Stored data:

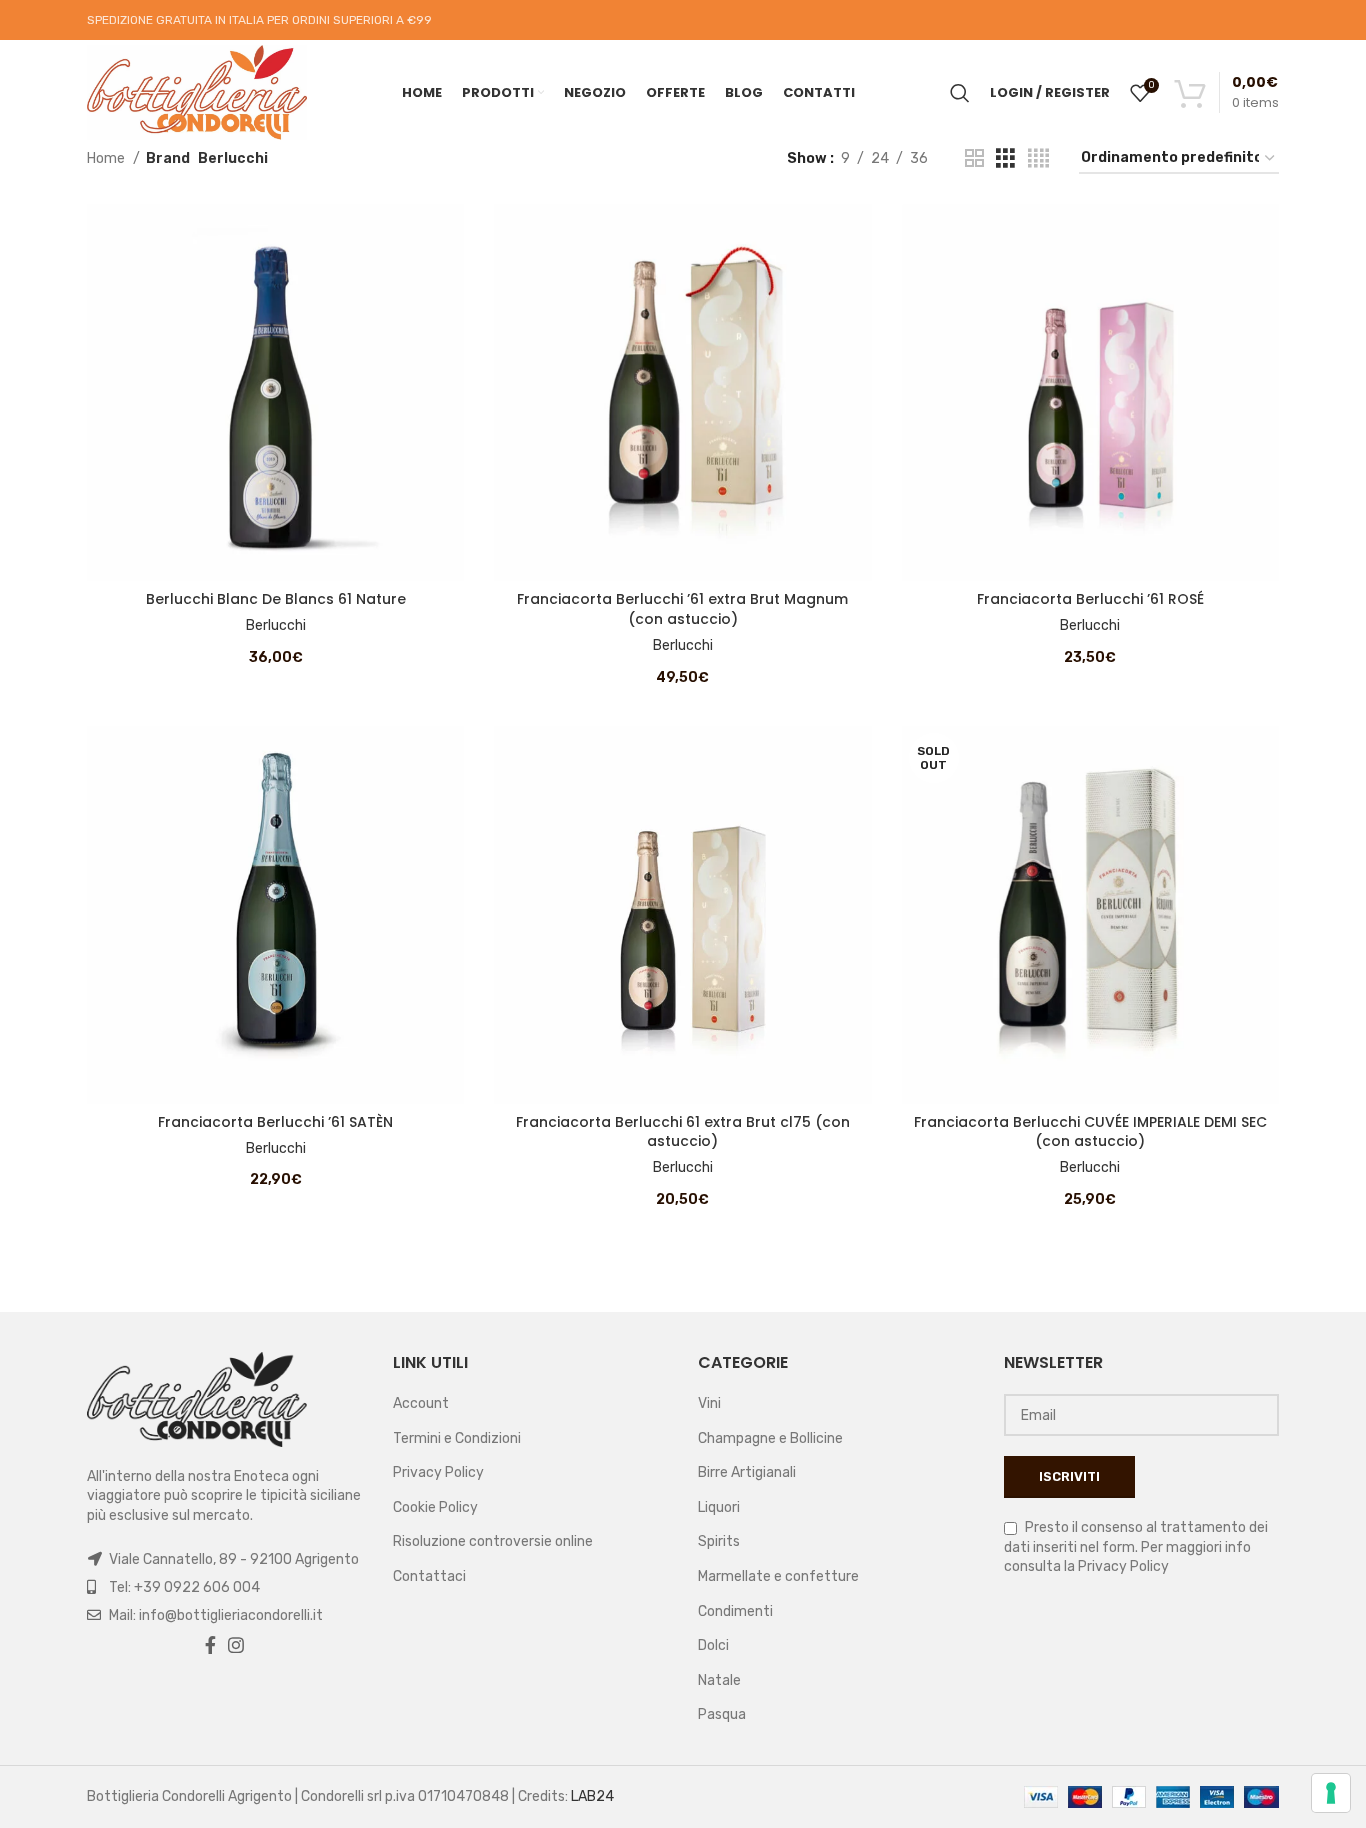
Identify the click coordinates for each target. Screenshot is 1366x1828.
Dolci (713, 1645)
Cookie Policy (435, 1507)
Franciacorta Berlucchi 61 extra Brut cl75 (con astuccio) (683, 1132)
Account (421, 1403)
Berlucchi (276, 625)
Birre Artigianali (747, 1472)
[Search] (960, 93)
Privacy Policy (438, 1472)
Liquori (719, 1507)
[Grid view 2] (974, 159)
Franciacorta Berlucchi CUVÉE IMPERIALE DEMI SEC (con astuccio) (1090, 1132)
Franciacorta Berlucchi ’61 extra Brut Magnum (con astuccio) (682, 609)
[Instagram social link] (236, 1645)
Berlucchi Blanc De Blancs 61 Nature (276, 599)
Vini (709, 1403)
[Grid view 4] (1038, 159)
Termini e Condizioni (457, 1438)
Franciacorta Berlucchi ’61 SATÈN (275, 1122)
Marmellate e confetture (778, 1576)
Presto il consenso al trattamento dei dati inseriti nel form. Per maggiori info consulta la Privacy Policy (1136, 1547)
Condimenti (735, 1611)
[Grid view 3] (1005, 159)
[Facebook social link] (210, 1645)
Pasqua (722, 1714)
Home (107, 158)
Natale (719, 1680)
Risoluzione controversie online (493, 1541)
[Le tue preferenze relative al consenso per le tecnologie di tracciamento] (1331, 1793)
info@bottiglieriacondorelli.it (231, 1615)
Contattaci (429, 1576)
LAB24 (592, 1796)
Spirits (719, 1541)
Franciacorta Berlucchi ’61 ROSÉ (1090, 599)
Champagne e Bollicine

Required action –
Exactly as written, give the entries above again, with no images.

Output of the task –
Identify the click coordinates for each target. Screenshot is 1366x1828.
Dolci (713, 1645)
Cookie Policy (435, 1507)
Franciacorta Berlucchi 61 extra Brut cl75 (con astuccio) (683, 1132)
Account (421, 1403)
Berlucchi (276, 625)
Birre Artigianali (747, 1472)
[Search] (960, 93)
Privacy Policy (438, 1472)
Liquori (719, 1507)
[Grid view 2] (974, 159)
Franciacorta Berlucchi CUVÉE IMPERIALE DEMI SEC (con astuccio) (1090, 1132)
Franciacorta Berlucchi ’61 extra Brut Magnum (con astuccio) (682, 609)
[Instagram social link] (236, 1645)
Berlucchi Blanc De Blancs 61 Nature (276, 599)
Vini (709, 1403)
[Grid view 4] (1038, 159)
Termini e Condizioni (457, 1438)
Franciacorta Berlucchi ’61 SATÈN (275, 1122)
Marmellate e confetture (778, 1576)
Presto il consenso al trattamento dei dati inseriti nel form. Per maggiori info consulta la Privacy Policy (1136, 1547)
Condimenti (735, 1611)
[Grid view 3] (1005, 159)
[Facebook social link] (210, 1645)
Pasqua (722, 1714)
Home (107, 158)
Natale (719, 1680)
Risoluzione controversie online (493, 1541)
[Le tue preferenze relative al consenso per le tecnologie di tracciamento] (1331, 1793)
info@bottiglieriacondorelli.it (231, 1615)
Contattaci (429, 1576)
LAB24 (592, 1796)
Spirits (719, 1541)
Franciacorta Berlucchi ’61 ROSÉ (1090, 599)
Champagne e Bollicine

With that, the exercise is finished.